Many of the rows in that spreadsheet reference "current events", which models aren't expected to do much better at than a human making an educated guess! They all have cutoff dates either last year or early this year and know nothing about what happened in "April 2026".
This is doubly problematic because you evaluated earlier models like Gemini Pro 3 instead of 3.1, GPT 5.4 instead of 5.5, etc...
Given that it's only a thousand short questions, you should be able to re-run your test in about an hour with the latest models, so... why haven't you?
Similarly, LLM output is non-deterministic, so if you could get more interesting stats of your data set by repeating each question 'n' times for each model.
Comparing models with search tools to models without - when there's no option for "I am unable to answer this question without access to search" - doesn't make sense to me.
Agree about comparing models with and without search capabilities. Even the two models with search capabilities (Sonar Pro and Gemini) agree only on 58% of the claims.
The title mention "fact-checks", but "fact checking" is a process in which facts are checked against sources, not one where you are given a random fact and have to tell if it's true or false from your own memory. That's what is normally called a quiz game. So a more honest title for this research would be "Models answer differently to quiz questions".
Thanks for posting here. Keep expanding and improving your study. Correct where it deserves correction.
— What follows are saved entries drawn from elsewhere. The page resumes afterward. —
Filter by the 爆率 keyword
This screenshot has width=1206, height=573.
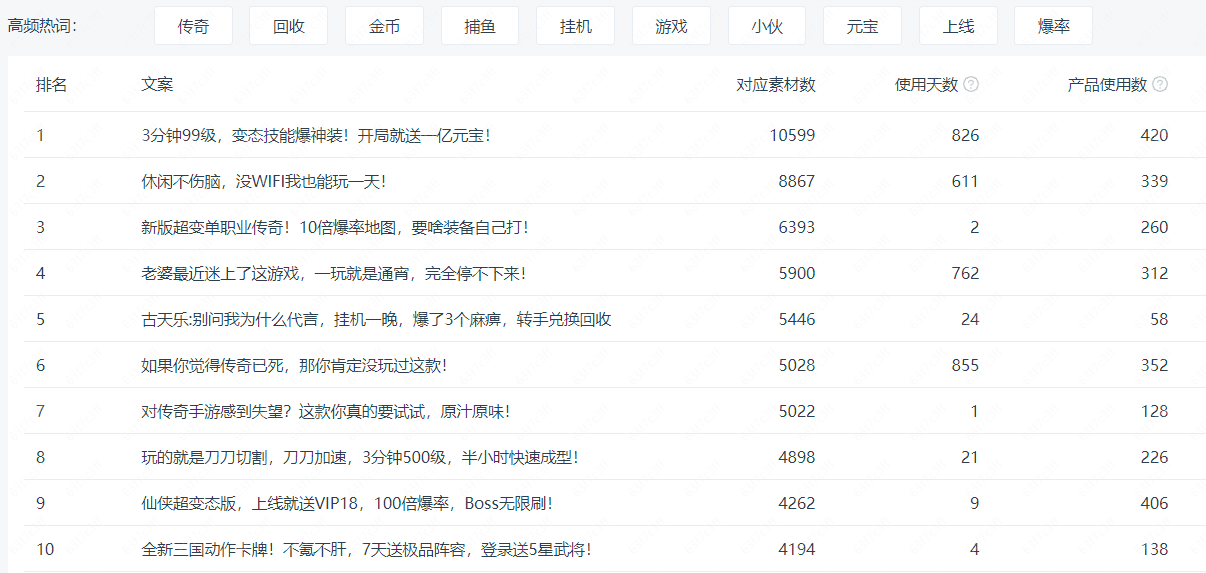click(1053, 26)
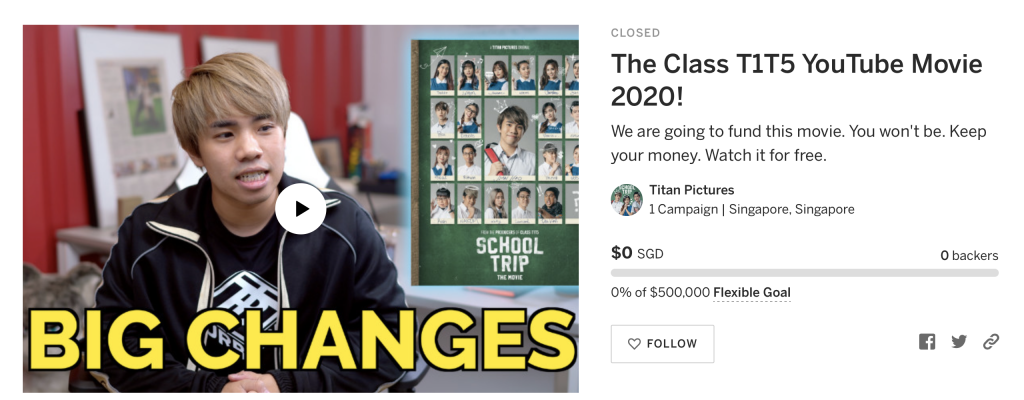Image resolution: width=1024 pixels, height=400 pixels.
Task: Click the 0 backers count
Action: [968, 255]
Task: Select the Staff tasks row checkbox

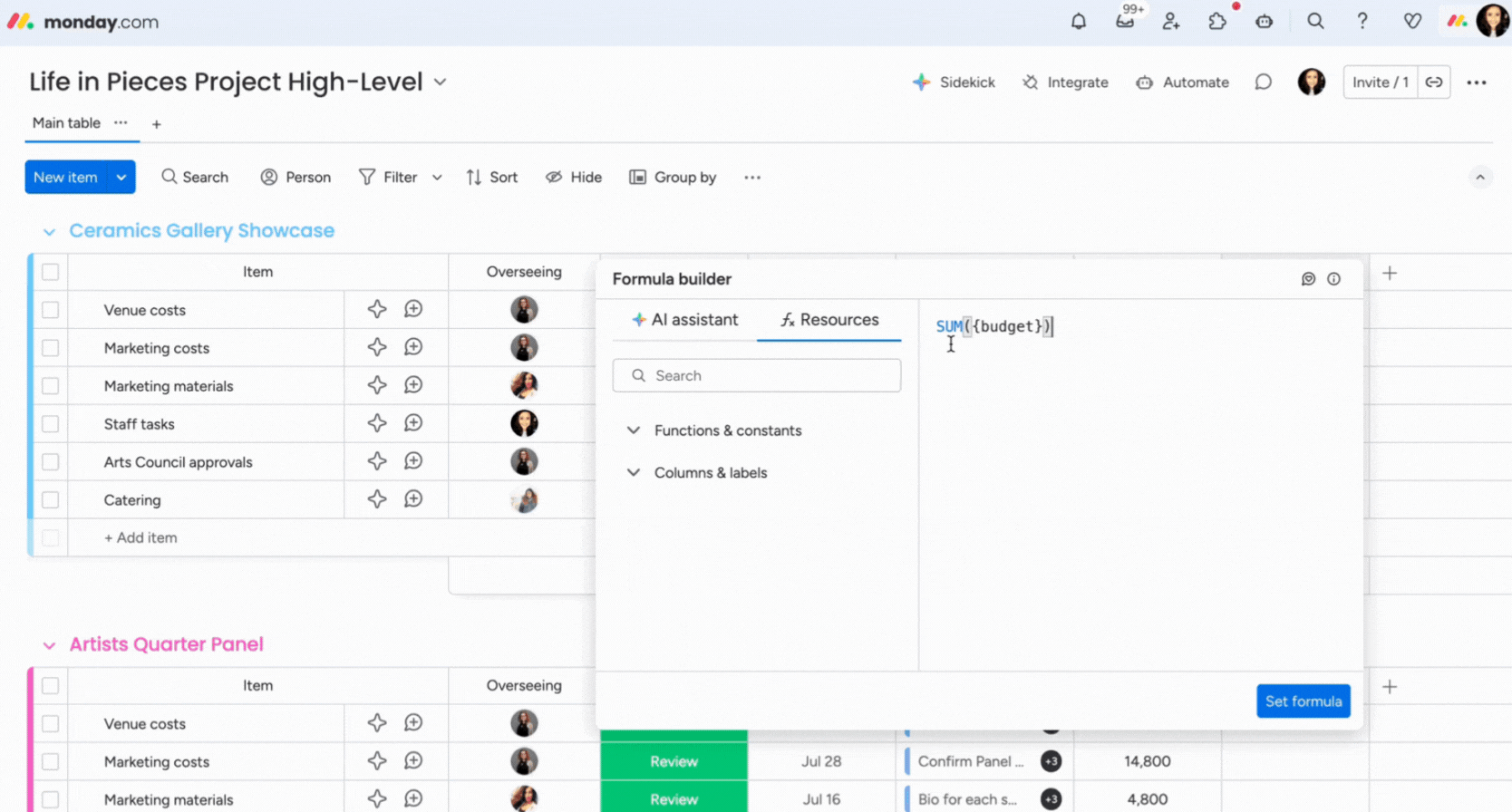Action: (51, 424)
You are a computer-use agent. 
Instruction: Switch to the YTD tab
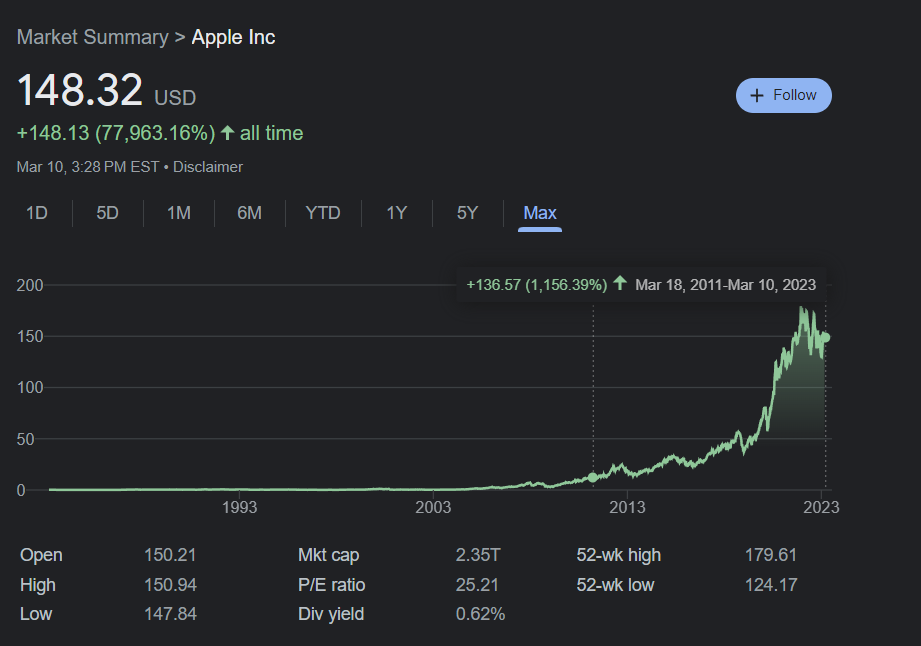coord(323,213)
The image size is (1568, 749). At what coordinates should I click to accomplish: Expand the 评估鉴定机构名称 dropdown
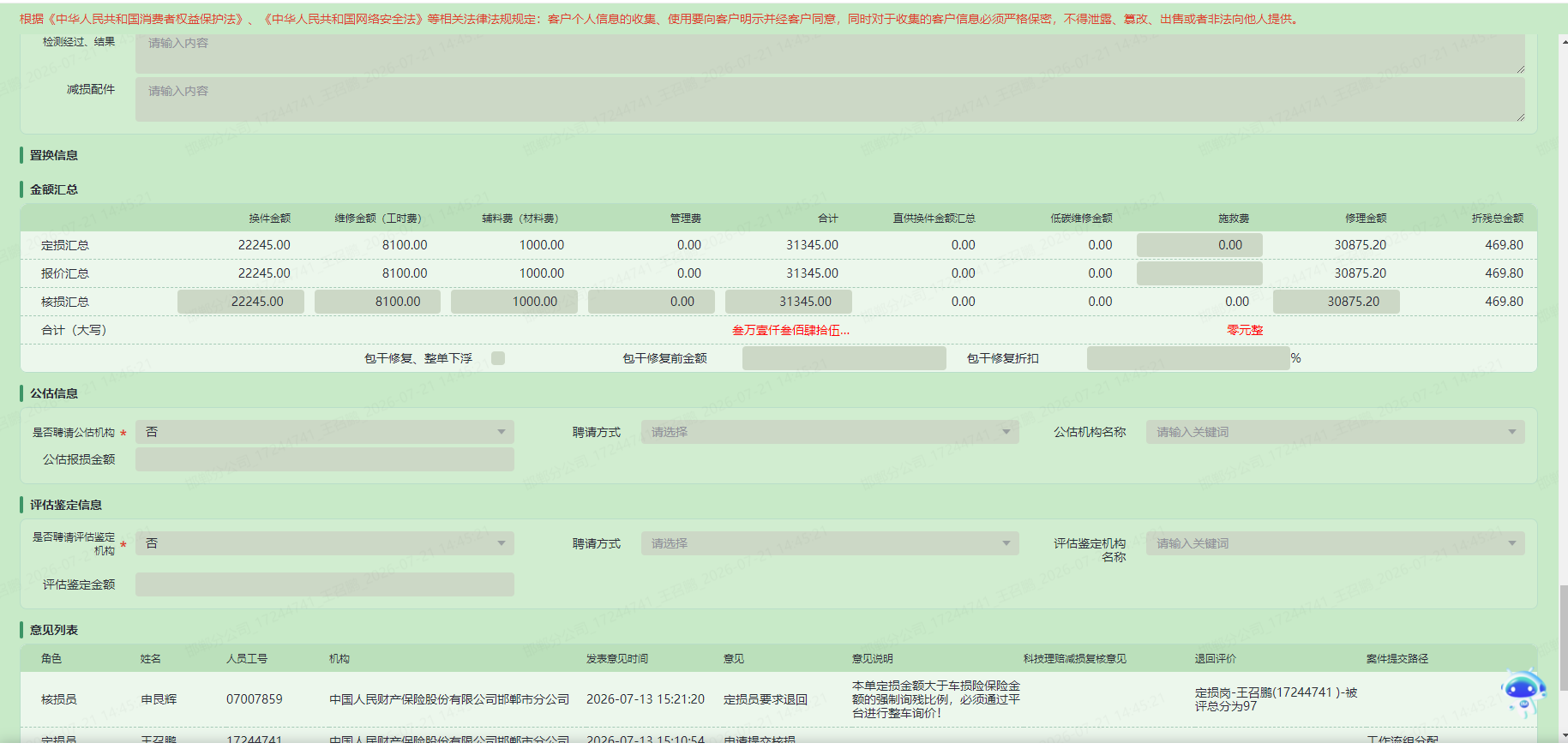point(1336,543)
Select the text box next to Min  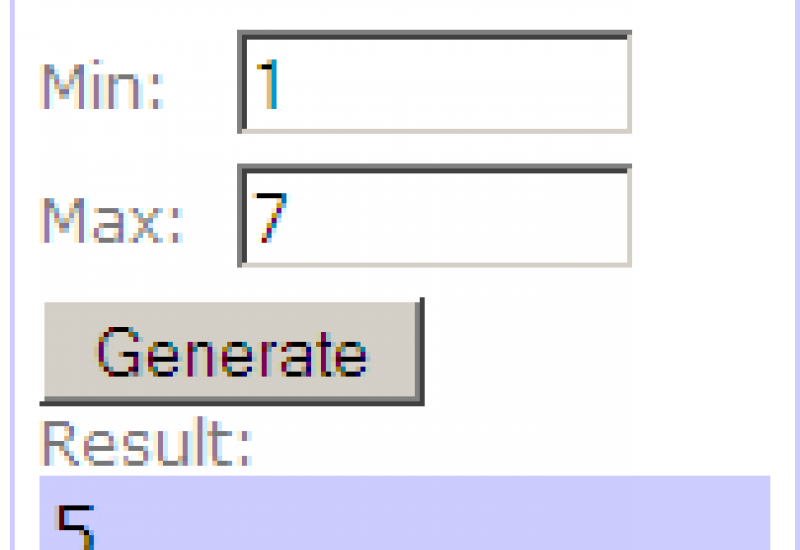pos(434,83)
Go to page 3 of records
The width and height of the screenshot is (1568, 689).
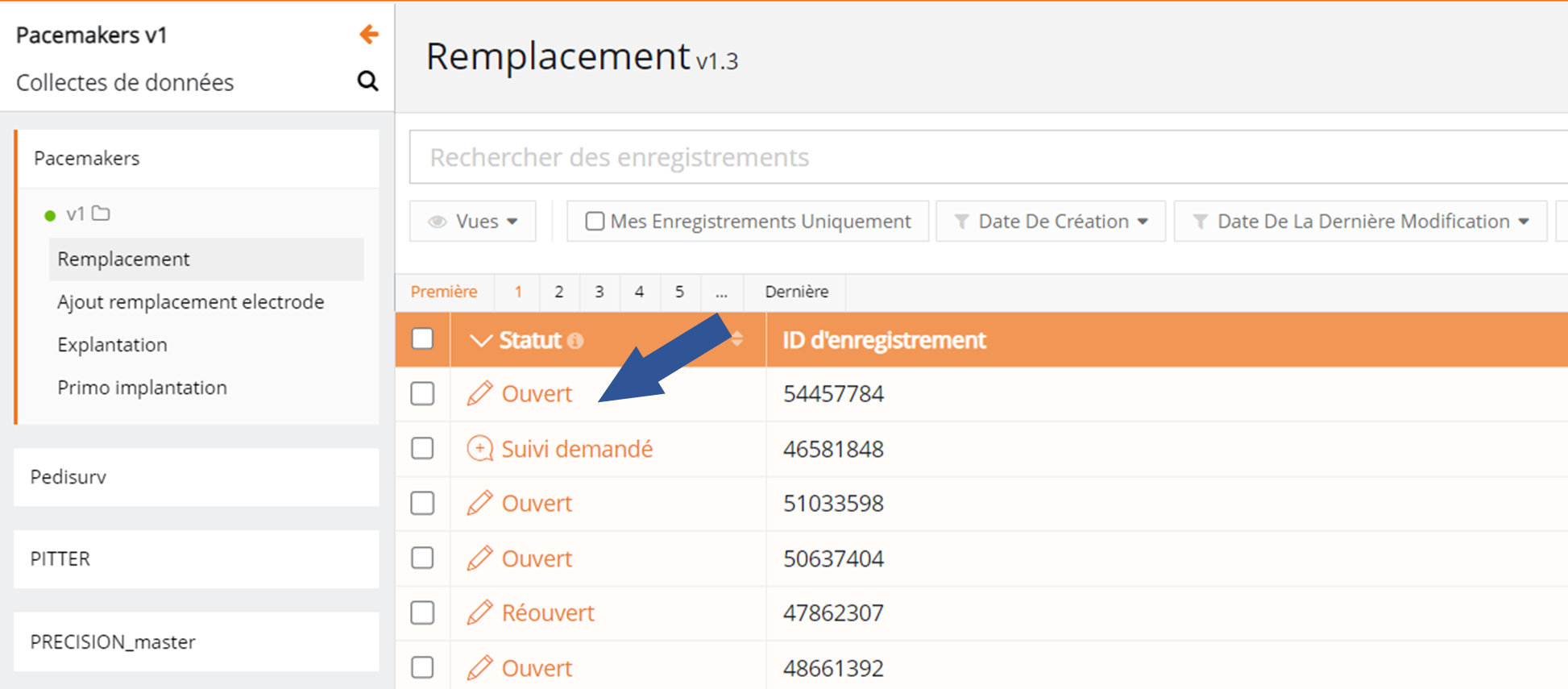[x=599, y=292]
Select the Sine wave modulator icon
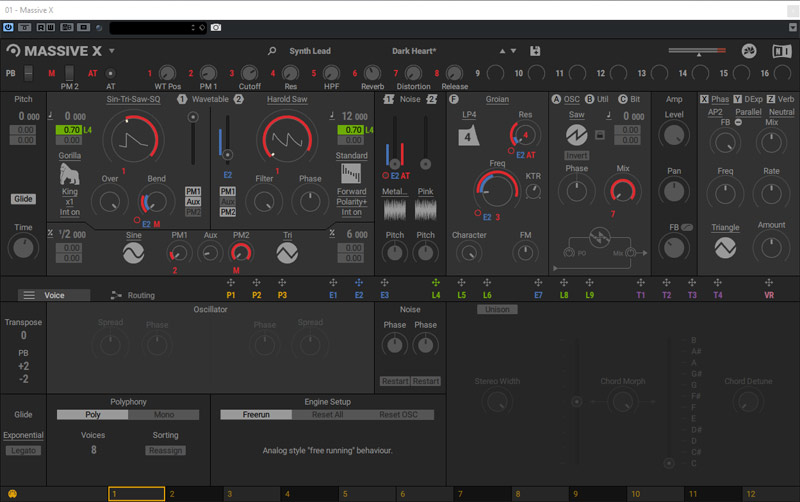 133,254
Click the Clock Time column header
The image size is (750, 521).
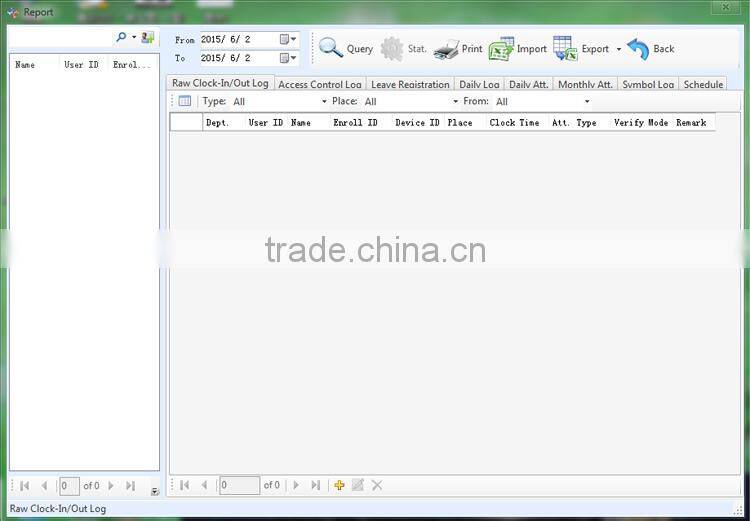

The fact that HN decided to downvote the author of the study, shows how these people cant stay classy, and the mods stay silent...just shows what this is all about.
If you are an LLM with a knowledge cutoff in the past and no access to a search tool the only correct answer to "On May 18, 2026, Ukraine carried out a drone attack on Moscow, Russia" is "this claim is impossible for me to verify". And that wasn't an option.
> "Neptune Deep will start delivering natural gas in 2027."
This is a "forward-looking statement", and presents special problems because you cannot really evaluate it until that date. You can only assign "likely or unlikely".
These "Facts" are interesting. "Neptune Deep will start delivering natural gas in 2027." for example is not a fact, its a prediction. "On May 18, 2026, Ukraine carried out a drone attack on Moscow, Russia." is less of a fact and more of a litmus test for which sources of information you trust.
"Russia, Ukraine, and multiple international news agencies reported that Ukrainian drones targeted Moscow on or around May 18, 2026."
There are rarely pure first-order "facts" in the mathematical sense. There are evidence-backed claims with confidence levels. That does not make it "just a litmus test". It makes it a probabilistic factual claim with varying confidence levels - and this one happens to be verified and unambiguous.
Recently, in May 2026, I asked ChatGPT 5.5 High to search for flights to a certain city that has recently had a new airport since like December 2025
It said the airport code didn't exist
I mean, I get the "knowledge cut off date" and whatnot, but for that sort of thing, you'd think they'd check live information before gaslighting the user, specially since it's a "live" task anyway.
GPT-5.4 and Opus 4.7, specifically, agree between themselves on 65% of the claims - 95% CI 62–68%. I.e., in at least 35% of the claims, one of the two models is wrong under this 4-bucket rubric.
but that's without internet search - everyone I know uses the models that search when they need to, and I'm sure GPT and Opus would agree on almost everything if 1) they searched when necessary, and 2) they were allowed to give context to their answers instead of being hamstrung to get specious "research" results.
Given that models are fundamentally incapable of comprehending what truths or falsehoods are beyond their location in their self made representational space, it's actually pretty impressive that they managed to make it not a cointoss. That 17% right there is thousands of man-hours poured over making the word vomiting process slightly closer to whatever their little ports say is happening in reality.